Despite the coming together of previously sworn enemies on the cricket field, such as India’s Harbhajan Singh and Australia’s Andrew Symonds during the IPL series, I wondered if the two nations could really talk to one another – a shared language and a similar understanding of parliamentary democracy notwithstanding.
The first step
This question was first posed at the height of the student attack crisis in 2009-2010. At this time, Age journalist Sushi Das exclaimed that both sides were engaging in a dialogue of the deaf).
It was during then Prime Minister Kevin Rudd’s visit to India to help abate the situation that another example of the communication malaise arose. In a press release that was later withdrawn, Rudd suggested barbecues hosted by Australian families as a gesture of inclusion towards Indian students. While a clever idea from a community-building perspective, it displayed the oblivion of the PM and his advisers on obvious matters of India’s cultural reality. A large percentage of India’s population does not eat meat.
In an egalitarian world, I would have called for both nations meeting half way. But given India’s increasing political and cultural might, the sheer size of its (consuming) population, and its perception of Australia as prejudiced, Australian authorities, cultural organisations and individuals may just have to extend their hands first.
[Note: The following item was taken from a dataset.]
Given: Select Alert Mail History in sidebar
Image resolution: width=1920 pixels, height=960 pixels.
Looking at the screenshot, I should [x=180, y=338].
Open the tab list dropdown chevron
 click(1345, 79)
Interviewing journalists at a leading news channel in Delhi last year, I was told (under the condition of anonymity) that most middle class Indians do not regard Australia as racist in the colonial sense, but do perceive it as lacking cultural astuteness. In their eyes, a nation that fails to fully acknowledge India’s economic and cultural emergence, but continues to highlight its poverty, exoticism and third-world chaos, is insignificant and even worthy of being sledged.
Building bridges
Australia is home to a mighty and very enterprising South Asian diaspora which must be drawn upon to improve, and update our knowledge of modern India.
Australians need to be comfortable with the India that exists within their national borders before they can embark on a journey across the Pacific for strategic or other purposes.
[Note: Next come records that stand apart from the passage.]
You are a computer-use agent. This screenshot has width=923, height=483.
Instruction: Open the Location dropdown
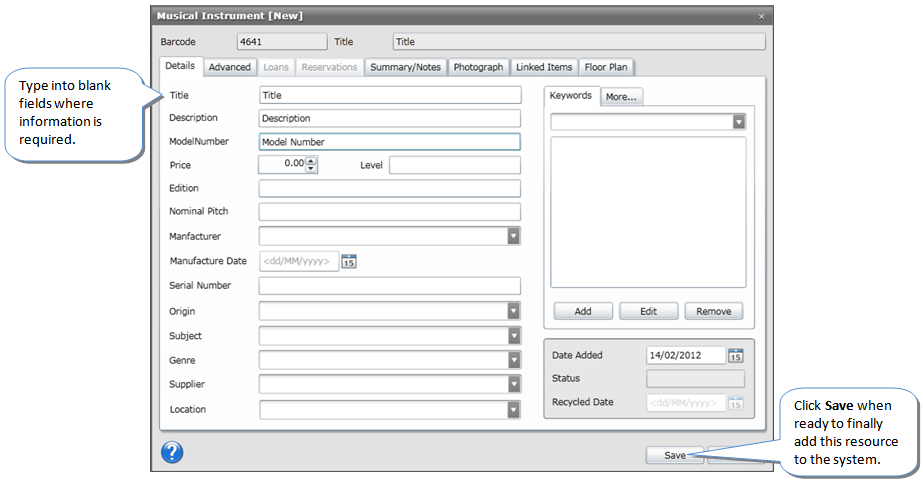click(x=513, y=409)
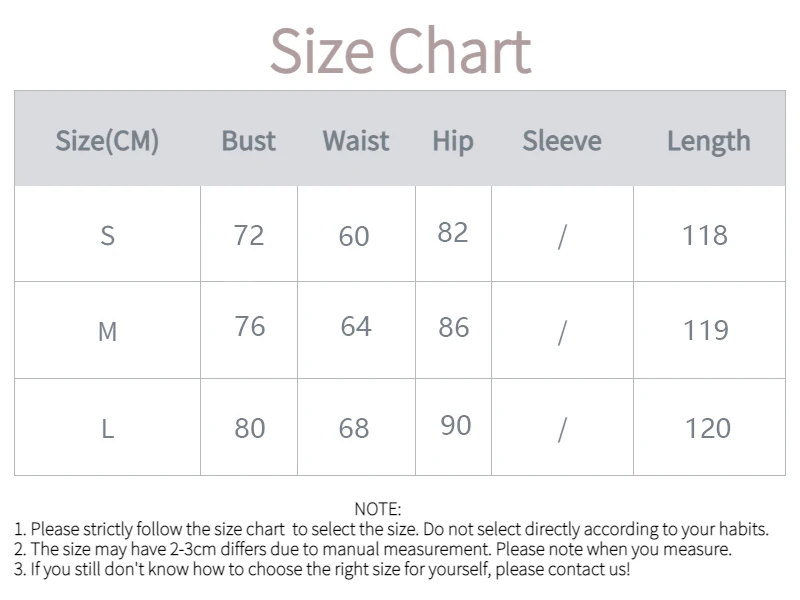The image size is (800, 600).
Task: Select the Sleeve column header
Action: pos(562,141)
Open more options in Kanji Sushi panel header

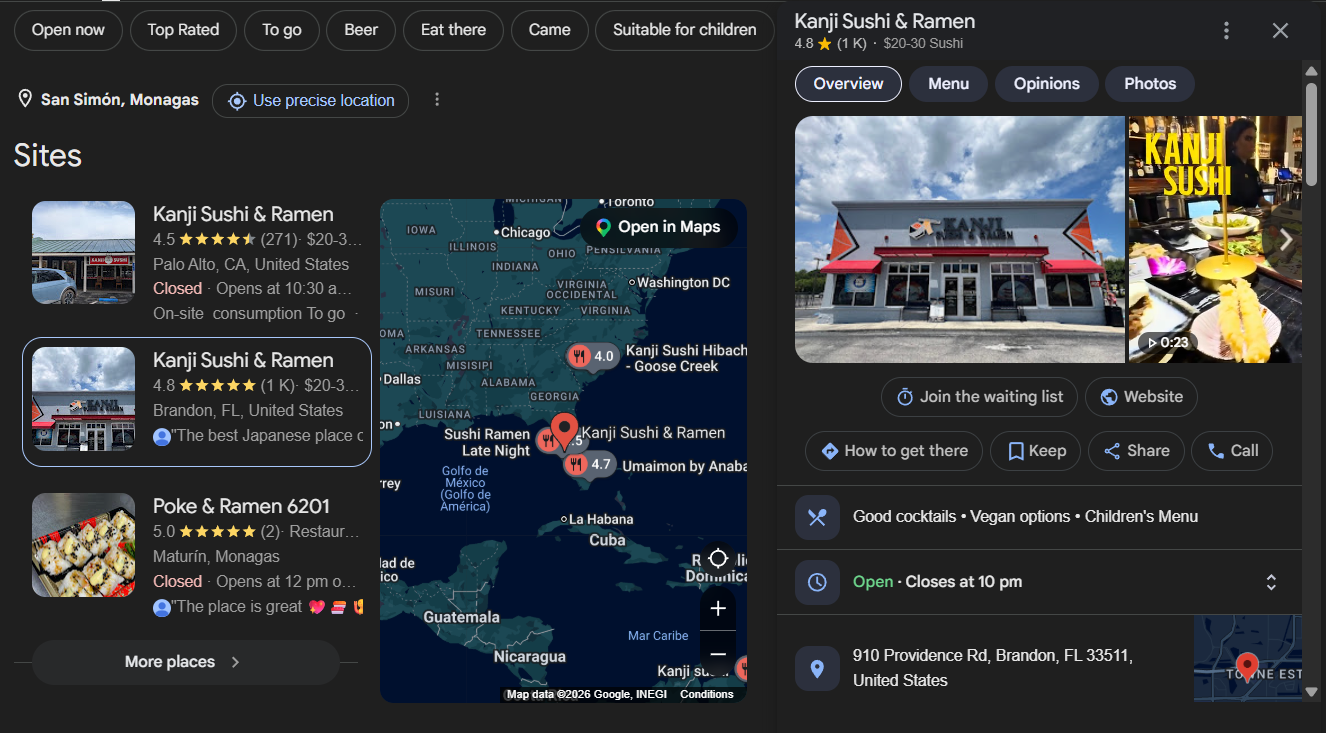point(1226,31)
Australia’s federal and state governments, and its universities, have the most crucial role to play in ensuring that the nation’s engagement with India is genuine. I am not discounting the importance of the economic/trade motivation that underlies a large portion of our current efforts, but this needs to be accompanied by cultural openness.
Any engagement with India must be preceded by a conscious dismantling of our Eurocentrism, which must then be replaced with a willingness to engage with the subcontinent’s paradoxes on its own terms. This in turn will ensure hospitality, and reciprocity.
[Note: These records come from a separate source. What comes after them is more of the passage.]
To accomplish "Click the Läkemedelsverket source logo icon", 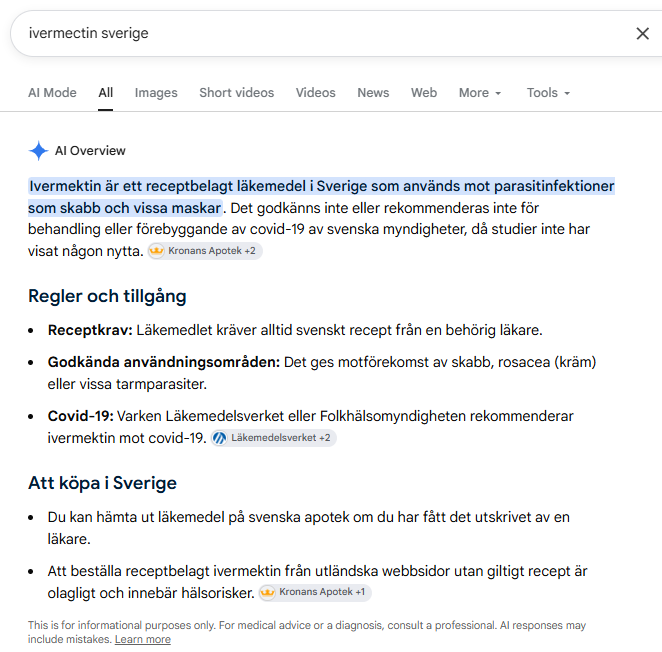I will 220,438.
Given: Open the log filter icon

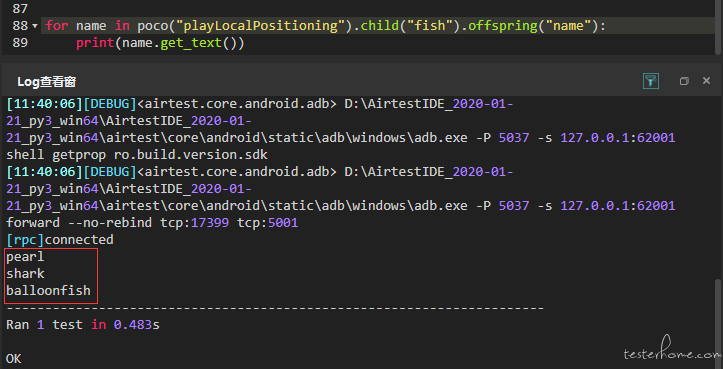Looking at the screenshot, I should tap(651, 81).
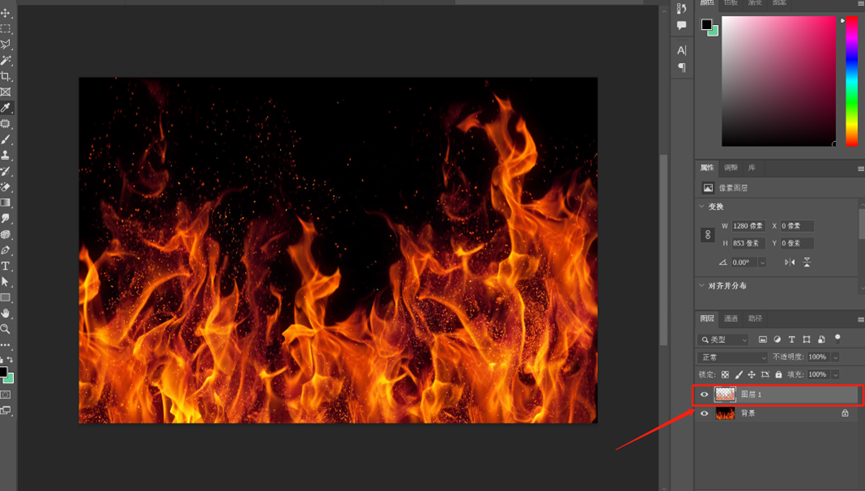Toggle lock transparent pixels in Layers panel
This screenshot has height=491, width=865.
(x=726, y=375)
I had a serendipitous experience of such engagement when waiting at Singapore’s Changi airport to board a flight to Delhi. There I met an Australian businessman travelling in the opposite direction, who spoke at great length not just about the cost effectiveness of sourcing glass bottles for his beverage company from India, but also of the sheer pleasure of exploring Mumbai on an auto-rickshaw.
On reaching Delhi, I got in touch with an old friend who, after having undertaken music studies in Adelaide, had returned to India and was trying to facilitate a cultural exchange program between his two beloved countries. These ambassadors, along with the official ones, must be aided and applauded.